NCSC chief warns of gap in cyber threats and defence capabilities

The UK’s cyber security chief has warned of a widening gap between the escalating cyber threats faced by the UK and its allies and their collective defence capabilities.

Speaking at Singapore International Cyber Week, Richard Horne, the newly appointed head of GCHQ’s National Cyber Security Centre (NCSC), urged closer cooperation between the UK and its allies, in a wider call for greater global resilience in the face of increasingly complex and aggressive online security threats.

“Increased dependence on technology is driving growth and transforming societies, creating exciting new opportunities. It also exposes us to greater cyber risks. Without collective action, we risk widening the gap between the escalating threats to our societies, critical services and businesses, and our ability to defend and be resilient,” said Horne.

“The threat landscape is growing more complex, with significant incidents on the rise. To close this gap, we need coordinated global efforts to strengthen cyber resilience, ensure security is built into technology from the outset, and prepare both the public and private sectors to not only defend, but also recover swiftly from destructive cyber attacks.”

Horne highlighted this collaboration was especially important given the significant broadening of the threat landscape as a result of cyber capabilities expanding, which has seen the NCSC already respond to 50% more nationally significant incidents in 2024 compared to last year, as well as a threefold increase in “severe incidents”.

“Last month, 39 nations and eight international insurance bodies endorsed guidelines for organisations navigating ransomware payments,” he said, referring to guidance created by the UK and Singapore during at the fourth Counter Ransomware Initiative Summit in early October.

That guidance noted that paying ransoms offer no guarantee of data recovery or future security, and instead encourages victims to report attacks to the authorities, assess the availability of their data backups, and take advice from cyber experts. It also prompts organisations to take action before an attack by having policies, frameworks and communications plans in place.

“This is a prime example of the progress we can achieve by working together, proving that cyber space knows no boundaries,” said Horne.

Further emphasising the importance of long-term technology resilience, Horne also warned that many new technologies being developed now could become vulnerable without integrated management and security over the entire life cycle of a product.

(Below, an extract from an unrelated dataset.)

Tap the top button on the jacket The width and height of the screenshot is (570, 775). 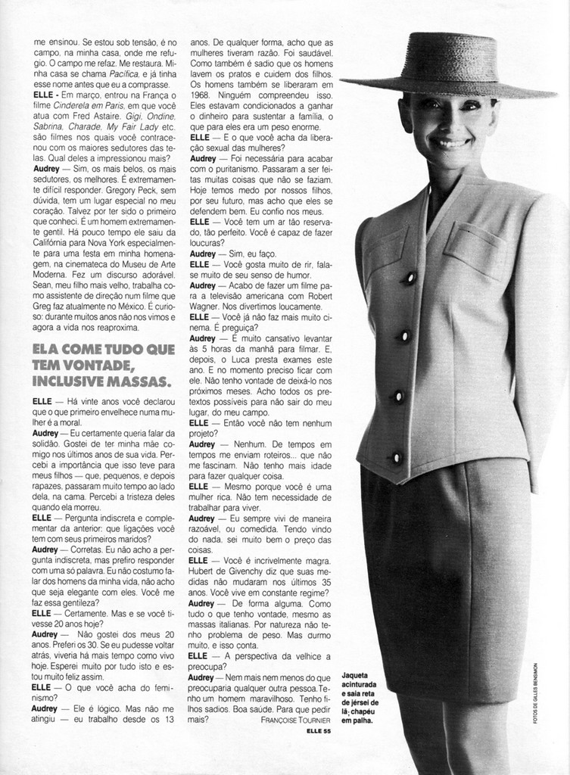410,278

“Today’s innovation is tomorrow’s legacy,” he said. “The innovative technologies we are building today will become the legacy technologies of tomorrow. We must adopt a lifecycle management approach to ensure they remain secure and resilient in the future.”

He added that while developers must plan for the future to ensure new systems are able to withstand tomorrow’s cyber threats, governments need to “step in to set the tone and guide the conversation” rather than leaving it to businesses and public service alone.

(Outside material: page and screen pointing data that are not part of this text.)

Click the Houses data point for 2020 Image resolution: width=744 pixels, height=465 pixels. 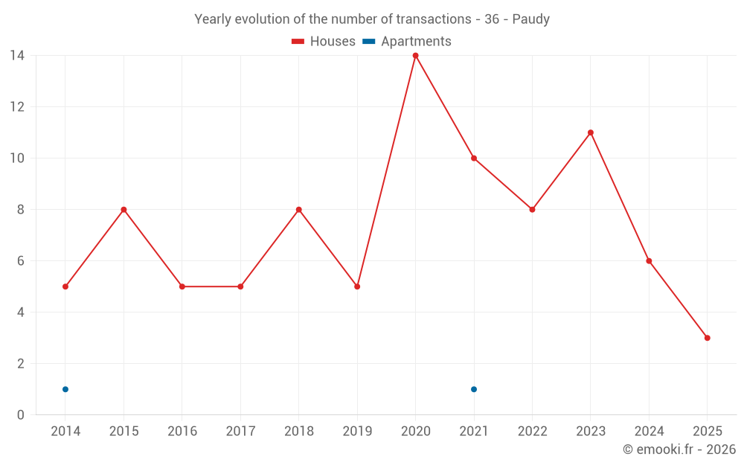coord(415,56)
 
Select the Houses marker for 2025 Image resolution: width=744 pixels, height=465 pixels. coord(707,338)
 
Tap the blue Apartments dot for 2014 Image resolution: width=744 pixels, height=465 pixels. coord(65,389)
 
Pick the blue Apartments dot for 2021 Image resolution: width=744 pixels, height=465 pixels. coord(474,389)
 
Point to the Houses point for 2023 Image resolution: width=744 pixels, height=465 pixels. coord(591,132)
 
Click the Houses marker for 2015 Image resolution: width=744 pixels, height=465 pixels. coord(124,210)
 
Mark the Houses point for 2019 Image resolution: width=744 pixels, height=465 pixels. coord(357,286)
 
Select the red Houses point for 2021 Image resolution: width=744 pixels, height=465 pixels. coord(474,158)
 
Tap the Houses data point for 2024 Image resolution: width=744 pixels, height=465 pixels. coord(649,261)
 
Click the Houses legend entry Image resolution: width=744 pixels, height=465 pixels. coord(324,42)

The NCSC previously warned in January 2024 that artificial intelligence (AI) will soon be widely used to increase the volume and impact of ransomware attacks, noting it is already clear the technology is being used for malicious cyber activity.

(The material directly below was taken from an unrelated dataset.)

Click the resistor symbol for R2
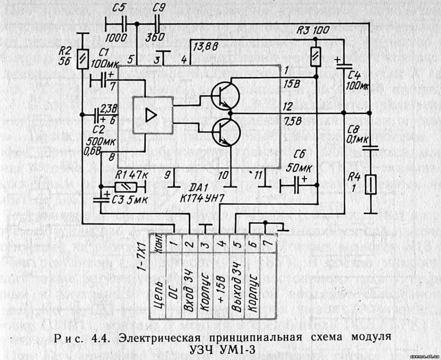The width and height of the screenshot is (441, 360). tap(82, 59)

“The emergent use of AI in cyber attacks is evolutionary, not revolutionary, meaning that it enhances existing threats like ransomware but does not transform the risk landscape in the near term,” said then-NCSC CEO Lindy Cameron.

“As the NCSC does all it can to ensure AI systems are secure by design, we urge organisations and individuals to follow our ransomware and cyber security hygiene advice to strengthen their defences and boost their resilience to cyber attacks.”